Apple’s own apps include a remote control for the iPhone’s camera. There’s no snapper on the Watch itself – it would add weight and cost and besides it couldn’t really compete with the camera the phone already has (and who wants to take wristies anyway?). So instead you can use the Watch to take a shot from a distance. You can even tap the screen to lock the focus point, for instance. This is a powerful app, though obviously suits a specific set of circumstances.
More widely useful is playing music through your Watch into Bluetooth headphones. This can be streamed from your iPhone or you can transfer up to 2GB of music so your gym workout can have sound even when the phone is left in the locker, say.
There’s more to the Watch than I’ve mentioned here – Apple Pay is a big one, the contactless payment system which is expected this year in the UK but for now is USA-only. When this arrives, the Watch will be more versatile still, and add a layer of convenience that no other wearable yet can.
It will be interesting to see whether app developers use the NFC that makes Apple Pay possible for other situations. We haven't had the opportunity to test the SPG: Starwood Hotels and Resorts hotel door-unlocking app, and we await an Oyster-compatible public transport app with bated breath.
Apple Watch - The Verdict
It’s hard to pin down a specific thing that makes the Apple Watch special, but having worn one for almost two weeks now, it’s become an important, valuable part of my everyday life.
In some ways it’s the ultimate gadget. A device that no-one needs but that oozes desirability, that doesn't change any aspect of life in a substantial way but makes a number of subtle improvements that you wouldn't want to give up.
You can’t say it’s greater than the sum of its parts because we don’t know what all of the parts are. Some derided the iPhone at its launch.

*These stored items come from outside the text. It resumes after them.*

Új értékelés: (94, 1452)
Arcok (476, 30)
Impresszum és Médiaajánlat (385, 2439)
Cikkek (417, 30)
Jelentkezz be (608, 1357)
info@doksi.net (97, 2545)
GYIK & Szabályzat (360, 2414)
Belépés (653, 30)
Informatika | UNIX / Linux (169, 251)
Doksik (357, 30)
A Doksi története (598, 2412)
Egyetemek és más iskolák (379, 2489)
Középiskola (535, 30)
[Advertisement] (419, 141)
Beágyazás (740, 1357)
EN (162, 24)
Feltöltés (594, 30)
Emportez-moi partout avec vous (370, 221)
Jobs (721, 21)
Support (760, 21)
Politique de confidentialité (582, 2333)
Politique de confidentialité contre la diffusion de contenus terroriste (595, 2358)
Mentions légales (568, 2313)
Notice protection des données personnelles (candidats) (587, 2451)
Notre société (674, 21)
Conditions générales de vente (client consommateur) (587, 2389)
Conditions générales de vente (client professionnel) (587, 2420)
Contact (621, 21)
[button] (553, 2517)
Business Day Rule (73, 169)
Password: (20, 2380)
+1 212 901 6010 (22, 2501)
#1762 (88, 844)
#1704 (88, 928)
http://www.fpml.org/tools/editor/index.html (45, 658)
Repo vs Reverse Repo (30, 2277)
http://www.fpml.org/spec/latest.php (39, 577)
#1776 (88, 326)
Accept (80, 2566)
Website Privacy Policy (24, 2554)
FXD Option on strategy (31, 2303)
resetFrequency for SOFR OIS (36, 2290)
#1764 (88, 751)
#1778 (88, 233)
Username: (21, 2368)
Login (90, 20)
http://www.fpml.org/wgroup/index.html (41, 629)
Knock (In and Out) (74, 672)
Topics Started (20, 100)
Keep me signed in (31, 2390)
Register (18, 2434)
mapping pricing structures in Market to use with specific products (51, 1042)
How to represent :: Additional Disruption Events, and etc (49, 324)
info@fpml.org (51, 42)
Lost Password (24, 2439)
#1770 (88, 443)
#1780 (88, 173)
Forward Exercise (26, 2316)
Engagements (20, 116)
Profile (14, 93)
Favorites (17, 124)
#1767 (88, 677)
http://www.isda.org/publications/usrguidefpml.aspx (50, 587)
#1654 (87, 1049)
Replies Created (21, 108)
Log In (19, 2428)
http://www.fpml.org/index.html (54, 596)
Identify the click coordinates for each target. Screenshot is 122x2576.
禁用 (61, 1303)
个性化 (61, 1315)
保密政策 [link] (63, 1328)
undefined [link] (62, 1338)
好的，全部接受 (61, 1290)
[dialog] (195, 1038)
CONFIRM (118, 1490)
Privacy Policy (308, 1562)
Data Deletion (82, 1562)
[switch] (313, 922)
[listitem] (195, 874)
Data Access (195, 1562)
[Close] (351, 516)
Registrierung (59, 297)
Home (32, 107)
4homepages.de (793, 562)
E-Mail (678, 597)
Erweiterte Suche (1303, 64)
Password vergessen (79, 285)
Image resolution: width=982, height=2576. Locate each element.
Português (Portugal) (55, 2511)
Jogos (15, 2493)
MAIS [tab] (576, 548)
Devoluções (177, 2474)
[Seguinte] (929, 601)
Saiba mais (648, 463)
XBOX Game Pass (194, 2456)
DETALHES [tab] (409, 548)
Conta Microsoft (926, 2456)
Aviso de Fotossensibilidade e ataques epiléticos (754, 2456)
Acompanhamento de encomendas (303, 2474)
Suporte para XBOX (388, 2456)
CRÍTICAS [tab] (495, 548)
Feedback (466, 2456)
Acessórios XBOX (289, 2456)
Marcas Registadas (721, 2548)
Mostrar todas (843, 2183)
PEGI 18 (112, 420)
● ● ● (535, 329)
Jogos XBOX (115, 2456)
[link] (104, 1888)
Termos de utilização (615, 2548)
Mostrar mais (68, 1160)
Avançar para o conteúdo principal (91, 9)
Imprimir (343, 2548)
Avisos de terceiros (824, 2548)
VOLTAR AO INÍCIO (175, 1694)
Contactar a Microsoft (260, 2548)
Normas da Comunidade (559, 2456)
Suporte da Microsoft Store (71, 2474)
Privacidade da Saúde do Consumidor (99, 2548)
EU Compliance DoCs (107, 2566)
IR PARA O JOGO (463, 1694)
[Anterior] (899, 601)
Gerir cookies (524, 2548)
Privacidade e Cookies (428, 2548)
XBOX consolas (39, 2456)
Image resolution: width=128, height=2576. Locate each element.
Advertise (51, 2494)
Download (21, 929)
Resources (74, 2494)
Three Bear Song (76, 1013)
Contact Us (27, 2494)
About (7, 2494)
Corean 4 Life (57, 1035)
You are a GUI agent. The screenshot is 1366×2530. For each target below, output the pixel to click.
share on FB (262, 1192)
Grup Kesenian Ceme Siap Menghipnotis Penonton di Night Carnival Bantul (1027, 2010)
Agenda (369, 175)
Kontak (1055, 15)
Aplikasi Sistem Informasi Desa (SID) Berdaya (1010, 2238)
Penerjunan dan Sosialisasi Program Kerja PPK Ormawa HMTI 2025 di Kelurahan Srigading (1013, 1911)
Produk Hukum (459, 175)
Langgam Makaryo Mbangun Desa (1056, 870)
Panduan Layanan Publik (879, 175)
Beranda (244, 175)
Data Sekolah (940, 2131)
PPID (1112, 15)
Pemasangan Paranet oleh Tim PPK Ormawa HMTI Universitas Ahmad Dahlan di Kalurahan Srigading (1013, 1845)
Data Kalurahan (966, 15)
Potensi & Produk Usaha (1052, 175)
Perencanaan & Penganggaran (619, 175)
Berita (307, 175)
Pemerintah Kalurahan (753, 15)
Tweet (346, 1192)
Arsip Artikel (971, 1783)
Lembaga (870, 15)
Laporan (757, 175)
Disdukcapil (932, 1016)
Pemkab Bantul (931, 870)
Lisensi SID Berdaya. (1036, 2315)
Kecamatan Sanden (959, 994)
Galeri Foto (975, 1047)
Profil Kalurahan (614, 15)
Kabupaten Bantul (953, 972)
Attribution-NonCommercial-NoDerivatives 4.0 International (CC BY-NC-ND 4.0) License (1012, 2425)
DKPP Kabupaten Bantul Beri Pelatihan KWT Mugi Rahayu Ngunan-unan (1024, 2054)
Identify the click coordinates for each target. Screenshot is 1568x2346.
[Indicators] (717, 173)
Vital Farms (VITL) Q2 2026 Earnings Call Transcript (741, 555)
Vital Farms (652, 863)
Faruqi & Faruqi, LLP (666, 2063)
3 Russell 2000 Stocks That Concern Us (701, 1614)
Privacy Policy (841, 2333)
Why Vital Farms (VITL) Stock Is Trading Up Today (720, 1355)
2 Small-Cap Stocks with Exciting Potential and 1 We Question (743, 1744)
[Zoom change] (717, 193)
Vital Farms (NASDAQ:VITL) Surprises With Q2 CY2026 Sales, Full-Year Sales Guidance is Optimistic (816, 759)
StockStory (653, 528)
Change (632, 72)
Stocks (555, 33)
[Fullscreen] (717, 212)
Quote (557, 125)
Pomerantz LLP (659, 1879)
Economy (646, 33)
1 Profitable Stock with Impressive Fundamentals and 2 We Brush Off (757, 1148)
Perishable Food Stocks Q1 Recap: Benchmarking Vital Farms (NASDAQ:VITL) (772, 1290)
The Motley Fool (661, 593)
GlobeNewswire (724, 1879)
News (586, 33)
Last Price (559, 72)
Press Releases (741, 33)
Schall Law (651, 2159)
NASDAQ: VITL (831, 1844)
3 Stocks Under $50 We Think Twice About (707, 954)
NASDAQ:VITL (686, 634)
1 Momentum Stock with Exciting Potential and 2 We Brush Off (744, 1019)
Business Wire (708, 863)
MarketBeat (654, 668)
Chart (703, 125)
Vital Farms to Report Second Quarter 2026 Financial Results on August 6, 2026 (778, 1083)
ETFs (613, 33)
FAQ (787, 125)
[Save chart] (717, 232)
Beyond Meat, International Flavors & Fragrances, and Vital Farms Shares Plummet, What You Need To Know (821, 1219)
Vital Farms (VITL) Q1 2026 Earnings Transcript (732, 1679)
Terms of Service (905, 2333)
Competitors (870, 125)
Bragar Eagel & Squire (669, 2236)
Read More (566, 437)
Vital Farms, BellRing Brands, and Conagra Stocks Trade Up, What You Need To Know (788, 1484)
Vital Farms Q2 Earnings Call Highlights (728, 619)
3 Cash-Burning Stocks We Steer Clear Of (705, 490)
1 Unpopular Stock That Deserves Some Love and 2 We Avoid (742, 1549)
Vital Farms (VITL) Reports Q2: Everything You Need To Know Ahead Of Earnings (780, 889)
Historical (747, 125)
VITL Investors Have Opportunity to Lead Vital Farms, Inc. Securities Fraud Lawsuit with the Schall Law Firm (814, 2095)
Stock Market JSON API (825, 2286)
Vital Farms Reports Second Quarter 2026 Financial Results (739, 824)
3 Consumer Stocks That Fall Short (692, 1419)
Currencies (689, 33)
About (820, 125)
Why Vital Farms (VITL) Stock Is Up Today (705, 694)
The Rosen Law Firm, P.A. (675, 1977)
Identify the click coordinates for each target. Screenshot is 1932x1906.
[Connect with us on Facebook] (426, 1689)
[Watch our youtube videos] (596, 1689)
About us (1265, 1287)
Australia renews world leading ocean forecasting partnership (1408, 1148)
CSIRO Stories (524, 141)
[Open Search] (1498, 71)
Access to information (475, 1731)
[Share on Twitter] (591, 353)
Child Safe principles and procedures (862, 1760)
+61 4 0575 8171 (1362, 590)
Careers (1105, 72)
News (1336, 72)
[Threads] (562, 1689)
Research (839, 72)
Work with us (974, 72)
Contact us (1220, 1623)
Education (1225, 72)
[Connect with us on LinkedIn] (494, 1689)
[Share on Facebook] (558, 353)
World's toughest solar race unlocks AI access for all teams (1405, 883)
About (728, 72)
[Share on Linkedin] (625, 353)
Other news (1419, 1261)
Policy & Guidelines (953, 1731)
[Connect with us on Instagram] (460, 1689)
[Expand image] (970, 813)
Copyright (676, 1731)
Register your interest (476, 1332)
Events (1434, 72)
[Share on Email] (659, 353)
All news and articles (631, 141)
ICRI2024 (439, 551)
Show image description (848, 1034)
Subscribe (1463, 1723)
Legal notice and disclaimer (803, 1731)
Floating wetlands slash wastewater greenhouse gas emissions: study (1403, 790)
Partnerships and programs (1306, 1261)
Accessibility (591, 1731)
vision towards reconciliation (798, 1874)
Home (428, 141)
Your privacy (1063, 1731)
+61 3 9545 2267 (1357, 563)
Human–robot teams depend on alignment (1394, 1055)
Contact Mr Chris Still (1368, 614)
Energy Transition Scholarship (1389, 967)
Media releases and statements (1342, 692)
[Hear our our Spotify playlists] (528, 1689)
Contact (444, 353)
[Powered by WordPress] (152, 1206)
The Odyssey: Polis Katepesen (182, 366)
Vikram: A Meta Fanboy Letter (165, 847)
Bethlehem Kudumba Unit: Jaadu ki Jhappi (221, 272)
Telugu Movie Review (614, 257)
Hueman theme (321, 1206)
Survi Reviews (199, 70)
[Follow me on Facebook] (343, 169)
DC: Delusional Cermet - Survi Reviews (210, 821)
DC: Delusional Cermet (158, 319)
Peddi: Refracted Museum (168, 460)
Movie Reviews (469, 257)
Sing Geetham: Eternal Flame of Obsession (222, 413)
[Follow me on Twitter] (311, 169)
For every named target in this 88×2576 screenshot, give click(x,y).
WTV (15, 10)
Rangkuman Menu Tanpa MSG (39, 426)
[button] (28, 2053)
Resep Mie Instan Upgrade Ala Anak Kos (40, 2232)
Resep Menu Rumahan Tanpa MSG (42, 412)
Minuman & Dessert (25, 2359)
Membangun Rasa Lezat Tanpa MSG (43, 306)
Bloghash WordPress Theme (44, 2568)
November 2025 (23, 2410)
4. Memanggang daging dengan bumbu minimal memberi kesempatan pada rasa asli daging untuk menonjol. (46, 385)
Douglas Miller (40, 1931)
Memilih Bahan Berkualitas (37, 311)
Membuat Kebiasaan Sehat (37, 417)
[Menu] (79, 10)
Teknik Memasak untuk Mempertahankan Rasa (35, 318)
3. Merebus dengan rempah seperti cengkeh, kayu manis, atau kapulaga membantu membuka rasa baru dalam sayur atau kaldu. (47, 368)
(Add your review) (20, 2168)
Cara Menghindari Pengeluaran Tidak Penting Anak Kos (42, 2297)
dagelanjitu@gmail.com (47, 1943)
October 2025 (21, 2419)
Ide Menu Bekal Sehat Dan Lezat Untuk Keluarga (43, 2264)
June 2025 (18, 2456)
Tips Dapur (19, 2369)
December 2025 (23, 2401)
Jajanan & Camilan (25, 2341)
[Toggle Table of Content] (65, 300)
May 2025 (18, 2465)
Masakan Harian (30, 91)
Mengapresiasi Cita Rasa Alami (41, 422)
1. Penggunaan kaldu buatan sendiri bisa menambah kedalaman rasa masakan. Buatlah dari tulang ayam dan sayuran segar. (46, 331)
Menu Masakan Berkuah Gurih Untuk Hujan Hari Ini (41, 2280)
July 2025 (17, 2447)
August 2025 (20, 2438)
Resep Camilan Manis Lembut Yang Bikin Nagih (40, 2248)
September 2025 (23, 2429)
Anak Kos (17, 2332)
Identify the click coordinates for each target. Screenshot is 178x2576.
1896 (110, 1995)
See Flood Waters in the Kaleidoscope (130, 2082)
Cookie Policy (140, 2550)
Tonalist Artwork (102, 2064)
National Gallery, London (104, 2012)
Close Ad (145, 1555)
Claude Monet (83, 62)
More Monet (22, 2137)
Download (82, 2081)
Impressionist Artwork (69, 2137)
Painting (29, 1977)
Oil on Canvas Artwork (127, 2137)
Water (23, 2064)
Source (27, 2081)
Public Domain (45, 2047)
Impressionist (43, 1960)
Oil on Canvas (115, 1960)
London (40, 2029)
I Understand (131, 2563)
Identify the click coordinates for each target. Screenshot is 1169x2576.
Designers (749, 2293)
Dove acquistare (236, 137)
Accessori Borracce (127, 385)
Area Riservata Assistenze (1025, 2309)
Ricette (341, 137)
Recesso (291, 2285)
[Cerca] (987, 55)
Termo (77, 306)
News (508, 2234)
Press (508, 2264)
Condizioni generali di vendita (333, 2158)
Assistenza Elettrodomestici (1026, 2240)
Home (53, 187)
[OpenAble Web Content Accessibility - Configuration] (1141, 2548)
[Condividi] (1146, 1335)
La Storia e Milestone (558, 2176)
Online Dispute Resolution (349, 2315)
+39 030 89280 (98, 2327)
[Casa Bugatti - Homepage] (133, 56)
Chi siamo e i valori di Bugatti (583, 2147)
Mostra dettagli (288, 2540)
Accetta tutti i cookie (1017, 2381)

Almost no-one saw the point of the iPad when that was announced. And I’m sure I don’t need to tell you that those have both been rather successful since. That’s because Apple had built not just desirable devices, but also powerful platforms full of opportunities for the world’s app developers.
The Watch is and will be a similar story. It’s a very cool gadget - more desirable and more luxurious than the smartwatches that have gone before it, but also a platform that will be supported and stretched by more app developers than the likes of Pebble or Android Wear can realistically attract.
The right now of the Apple Watch is pretty great. But the future of Apple Watch is really amazing.